■ What is asked ■
a) Duplicate everything in the piece on Italy and the Roma from "Rarely does the" down to "against the Roma.".
b) Translate this sentence from the piece on Italy and the Roma into Spanish: "So when, yesterday evening, BBC Radio 4 gave the EU parliament pole position and then went on to do a lengthy feature, one could easily imagine that some major crisis was afoot."
c) According to the piece on Italy and the Roma, how many votes did the EU parliament resolution get for and against?

■ Text section ■
>> begin

Rarely does the BBC front a news bulletin with affairs EU. So when, yesterday evening, BBC Radio 4 gave the EU parliament pole position and then went on to do a lengthy feature, one could easily imagine that some major crisis was afoot.
However, one should never underestimate the "social-liberal" conscience of the Beeb, so it should have come as no surprise that what brought it to the barricades was the latest development in the Italian "war" against the Roma.
What has happened now is that the Italian government has decided to fingerprint the residents in the 700 or so encampments dotted around the outskirts of major cities such as Rome, Milan and Naples, where an estimated 150,000 Roma live, mainly in squalid conditions.
Although – quite rightly – Berlusconi's government says that this measure is needed in the battle against the surge of crime Italians are experiencing, and to avoid children being used for begging, as well as helping identify illegal immigrants for expulsion, this has attracted the ire of the EU parliament.
By a resolution adopted by 336 votes to 220, MEPs (with 77 abstentions) have called on Italy to bring the practice to an immediate halt and asked the EU commission to intervene against actions which, they aver, "clearly constitute an act of discrimination based on race and ethnic origin". It also "condemned utterly and without equivocation all forms of racism and discrimination faced by the Roma and those seen as 'gypsies'".

>> end

■ Records provided ■
>> begin

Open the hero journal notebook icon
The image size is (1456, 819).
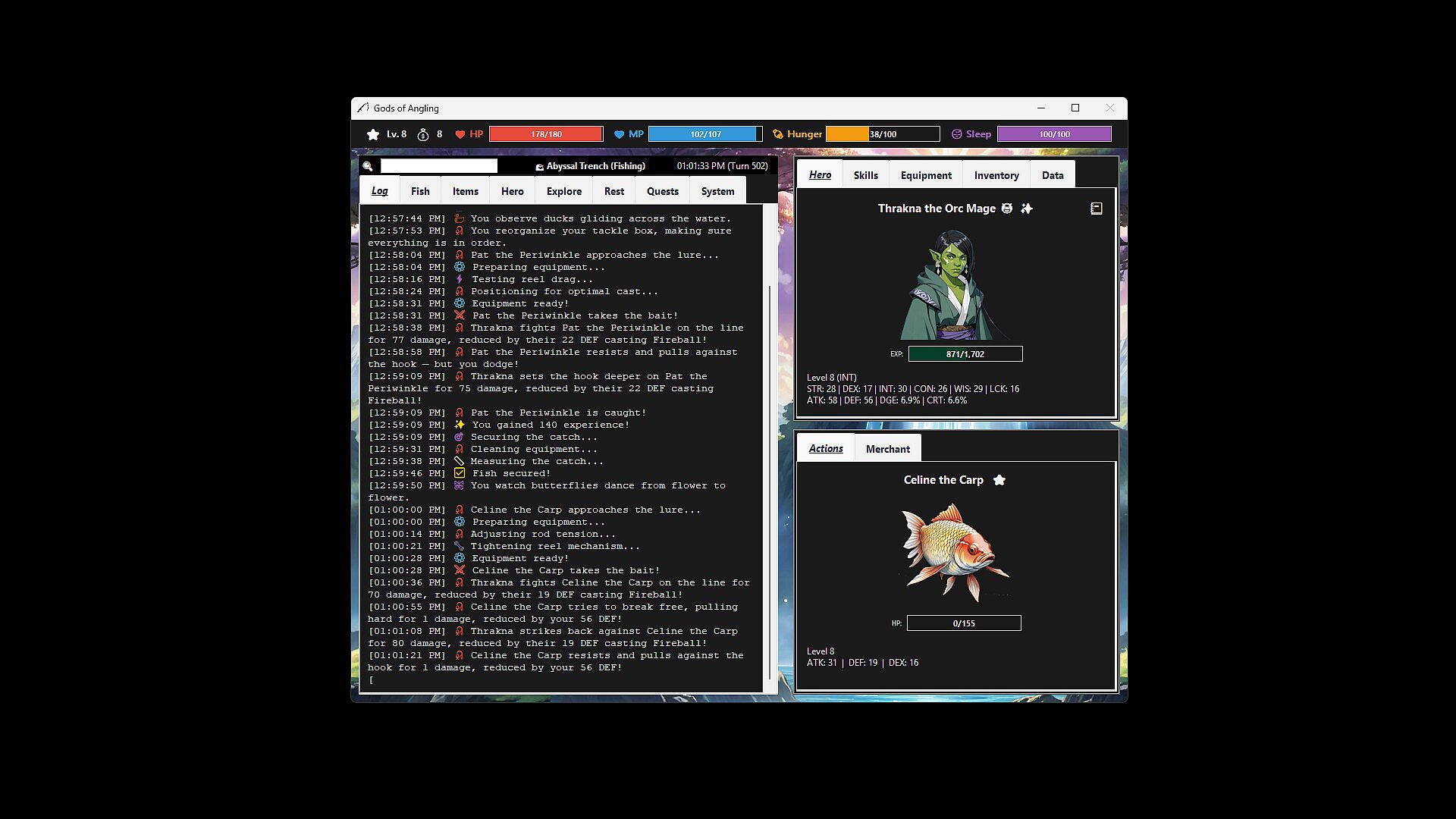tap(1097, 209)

>> end
>> begin

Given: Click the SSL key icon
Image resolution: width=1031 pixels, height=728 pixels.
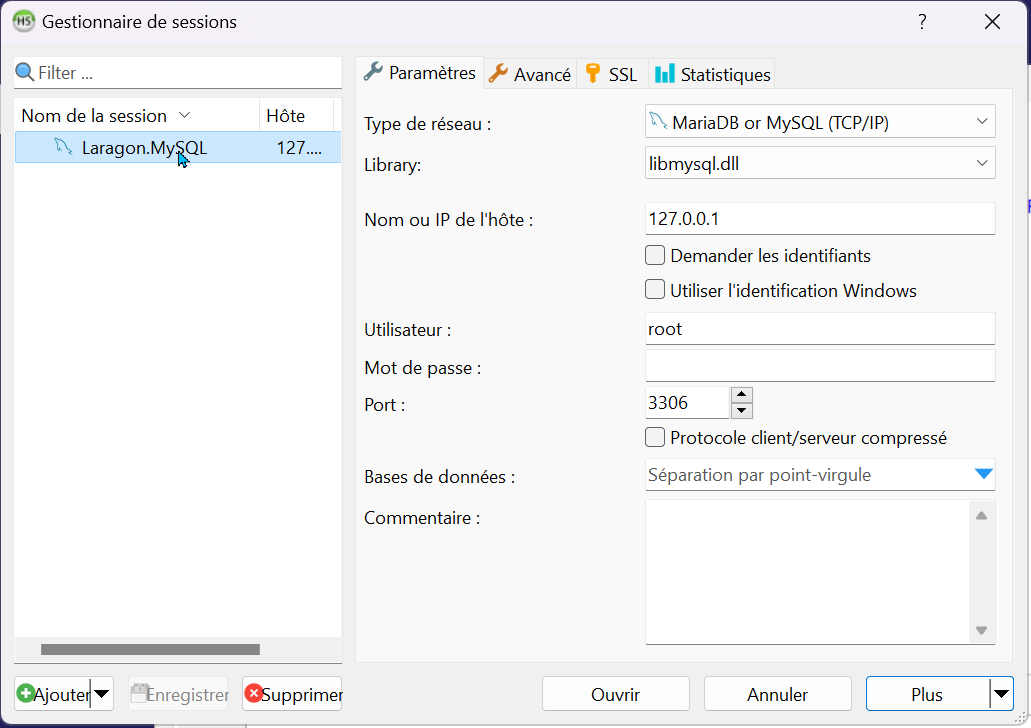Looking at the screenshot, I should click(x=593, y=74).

>> end
>> begin

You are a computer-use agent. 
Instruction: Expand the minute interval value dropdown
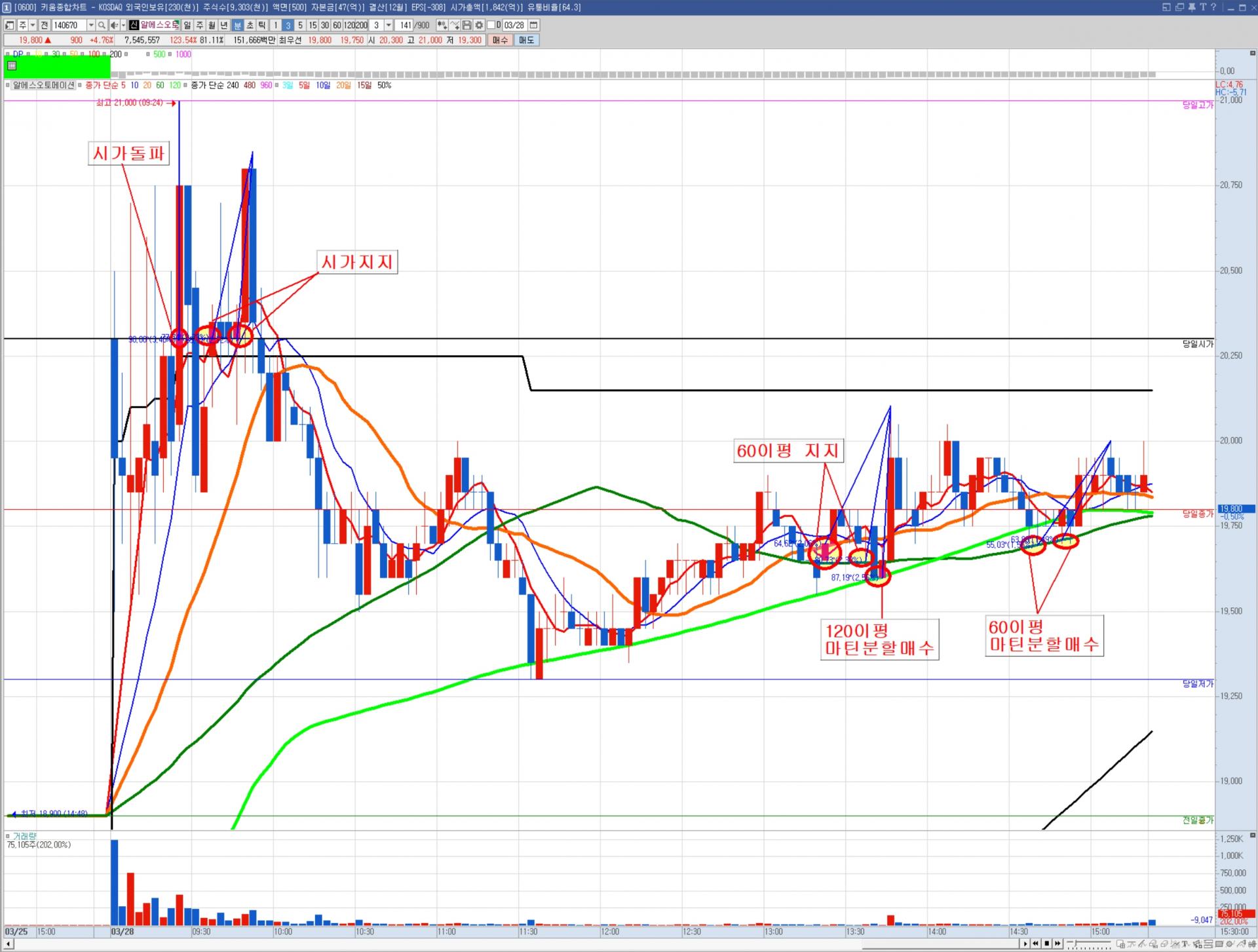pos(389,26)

>> end

■ Written answers ■
a)
Rarely does the BBC front a news bulletin with affairs EU. So when, yesterday evening, BBC Radio 4 gave the EU parliament pole position and then went on to do a lengthy feature, one could easily imagine that some major crisis was afoot.
However, one should never underestimate the "social-liberal" conscience of the Beeb, so it should have come as no surprise that what brought it to the barricades was the latest development in the Italian "war" against the Roma.

b) Así que cuando, ayer por la tarde, BBC Radio 4 le dio al Parlamento Europeo el primer lugar y luego pasó a emitir un reportaje extenso, uno podía imaginar fácilmente que se estaba gestando alguna crisis importante.

c) 336 votes for and 220 against.